So best case, you can tell from what someone says whether they know or not. If there's a doubt, it's best to meet up. A lot of people are beginning to meet up and compare notes and that's the first sign that a critical step is beginning in a lot of Aikido .... not all Aikido; some groups will be left behind because they have no idea that they're missing something large but basic.

In Japan, it would probably be fun for you to meet up with Rob John and compare notes. On a completely friendly and helpful basis. That way someone would know you from Adam. Or even "Adam's Off-Ox" (which is where I think the saying originated).
Hi Mike, I agree with you on the spectrum thought. I don't think I have made any amazing claims to date other than basic kokyu skills(as seen per my dojo) and not knowing exactly what IS possible at the highest level of the spectrum, I wouldn't even hazard a guess as to where I would fall on it. As for my dojo, I would say my skills are average or just a tad more(just to make myself feel good ) And this, of course means nothing to anyone.

I agree with you that some will get left behind, not that it is their fault, they simply just don't know. And I was in that group until I came to Japan and felt something different, as you did. As I'm sure happens to everyone who has never felt it before, it opens your eyes and your mind and there's no going back. I don't know it all and can't do it all. But I believe my foot is in "the door". Whether anyone else believes it is not really relevant to my training. And I say this not meaning to offend. It's just a fact. I'm just a little surprised that I would need to get verified before allowed to have an opinion.
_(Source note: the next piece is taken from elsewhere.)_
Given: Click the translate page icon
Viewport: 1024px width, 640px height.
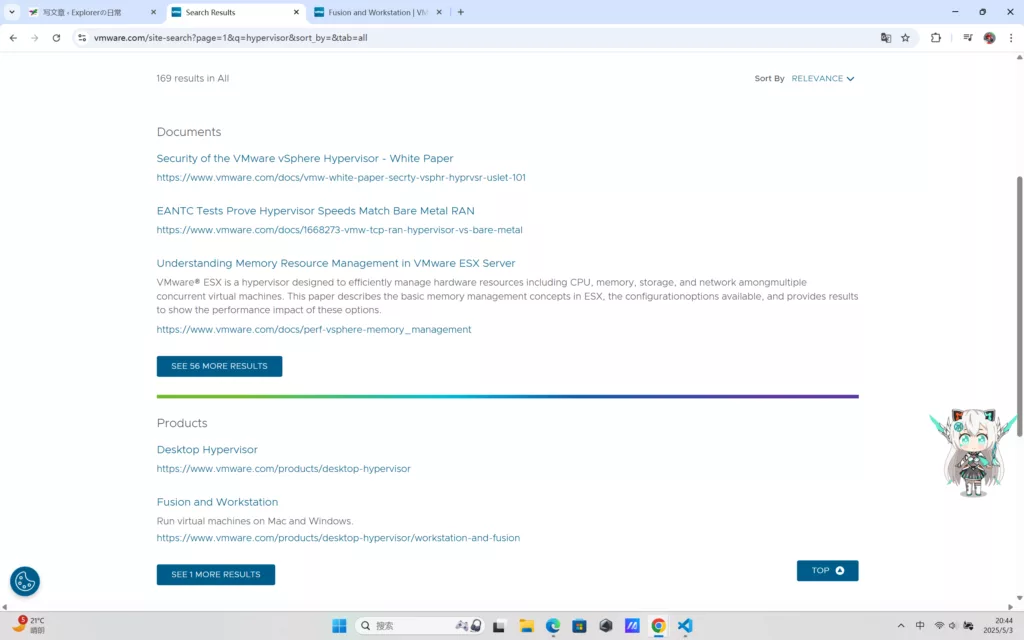Looking at the screenshot, I should (x=885, y=38).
Many things you've said "ring true" as per my experience. Please recall that I have learned in the less spoken is better traditional Japanese style and thus lack the words to accurately describe the "feeling" of ki/kokyu in English. My interest in this thread is not only to learn more about the concept of ki/kokyu, but also find an easier way to describe it.

Actually, I've pretty much agreed with everything you've said, comments about Eric aside, and would like to hear more on the energy paths used in Chinese internal arts. In an earlier post you mentioned use of the back leg for "grounding". I've never really thought of grounding, as I said, I feel more centered than anything, but I am always interested in learning more. You said you might PM me with some information regarding internal forces. Hope you find the info and the time.

Looks like Rob John is up in Tokyo and I'm down in Kyushu. I'm certainly not averse to the idea of meeting, yet I doubt I'll spend the money and time just so someone can call me Adam. I did visit Aikikai Hombu ages ago. I found the style of aikido quite stiffer than how we do it, but perhaps that was one of the beginner classes. It was quite crowded.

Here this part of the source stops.